The only other person currently registered to run for Koppell’s seat is Ari Hoffnung, a deputy for city comptroller John Liu. Hoffnung has been registered since he cut short his 2009 Council run and has more than $76,000 in his coffers.

Ironically, Stanton donated $180 to Hoffnung in 2008.

In December, Hoffnung said he was focused on his current job and wasn’t considering a run.

Koppell said on Friday he wasn’t sure how much involvement he would have in the race to fill his seat.

“I haven’t made a decision on that at this point,” he said. “It’s two years away, and there’s a lot of water to go under the bridge.”
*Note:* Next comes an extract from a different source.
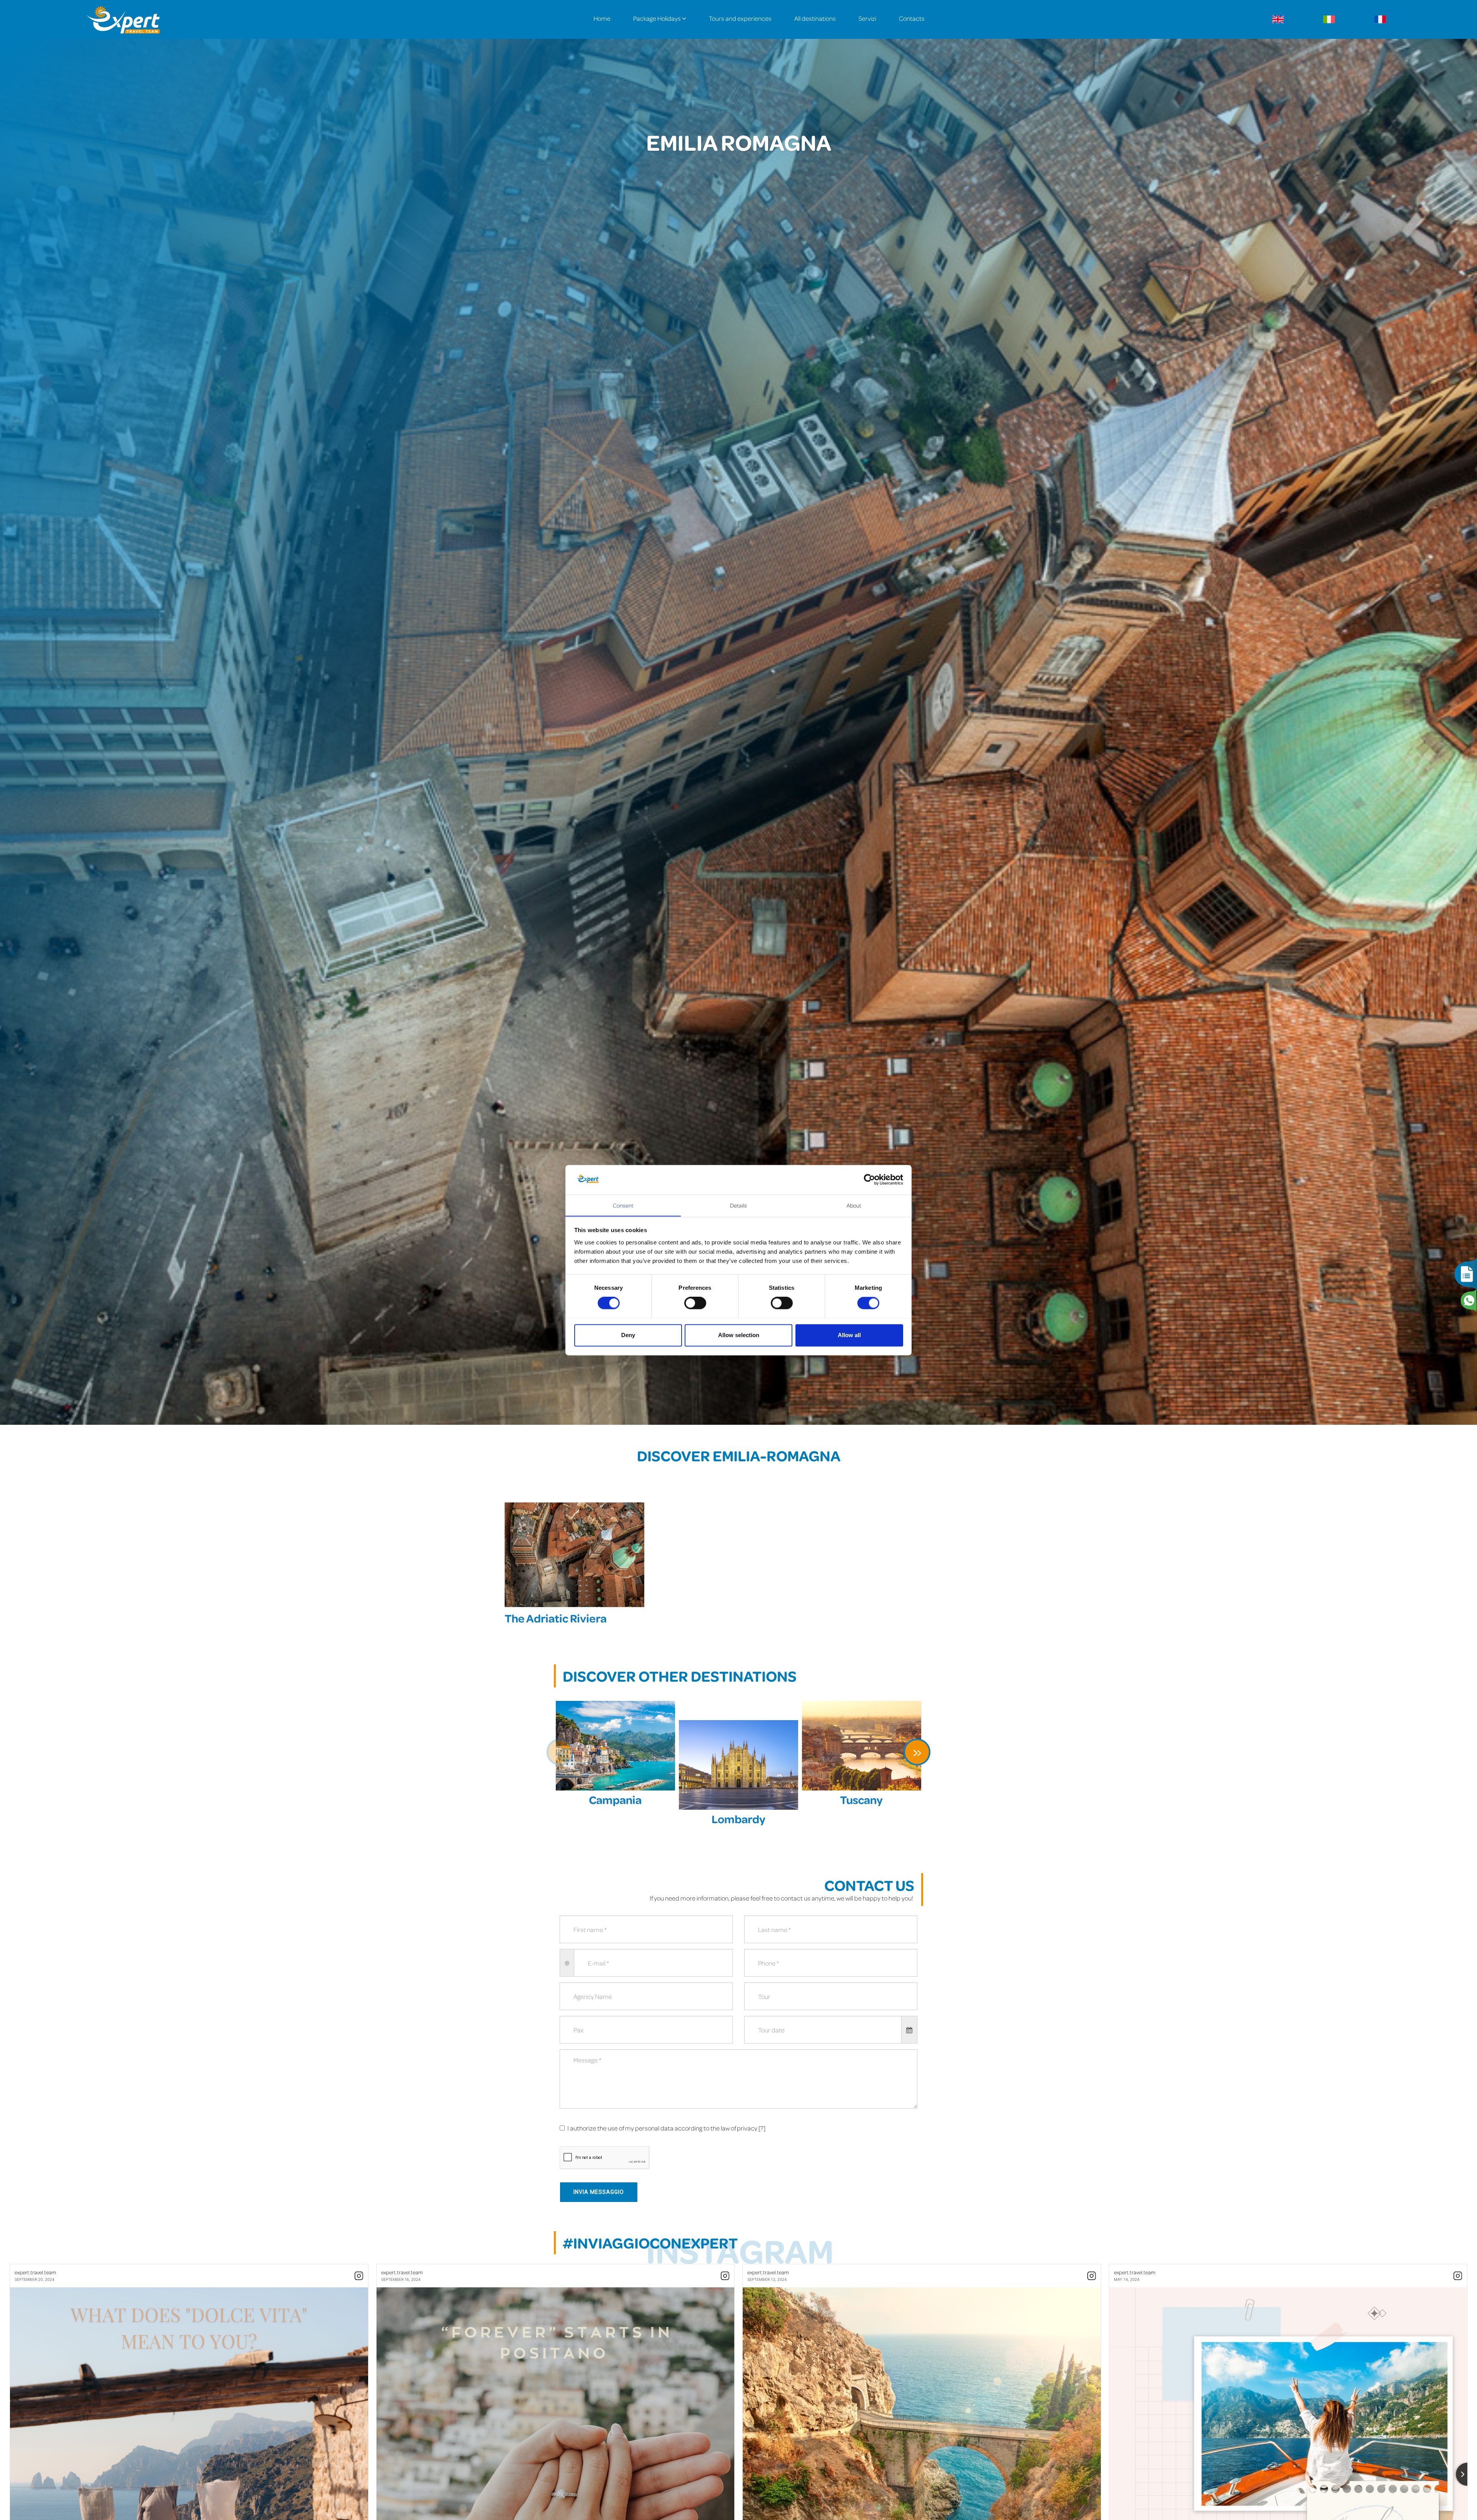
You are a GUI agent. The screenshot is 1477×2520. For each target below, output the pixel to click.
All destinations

Assemblyman Jeffrey Dinowitz, who helps run the Benjamin Franklin Reform Democratic Club, will be heavily involved in the race with his club—which mainly covers the northwest Bronx.

“We’re going to try and elect the best possible person,” he said. “Who that is, I don’t know.”

Dinowitz’s name has been floated as a possible candidate for Council, and while he said he’s thought about it, he’s not close to a conclusion.

The news of Stanton’s committee drummed up old political aspirations in at least one Riverdale resident.

Community Board 8 member Robert Press ran for the Assembly in the mid-1990s. He said that over the past few years several people have asked him to think about running for office and that he will now give the idea “serious thought.”

“If Cliff Stanton is going to run for Oliver’s seat, I’m going to have to explore the possibility,” Press said.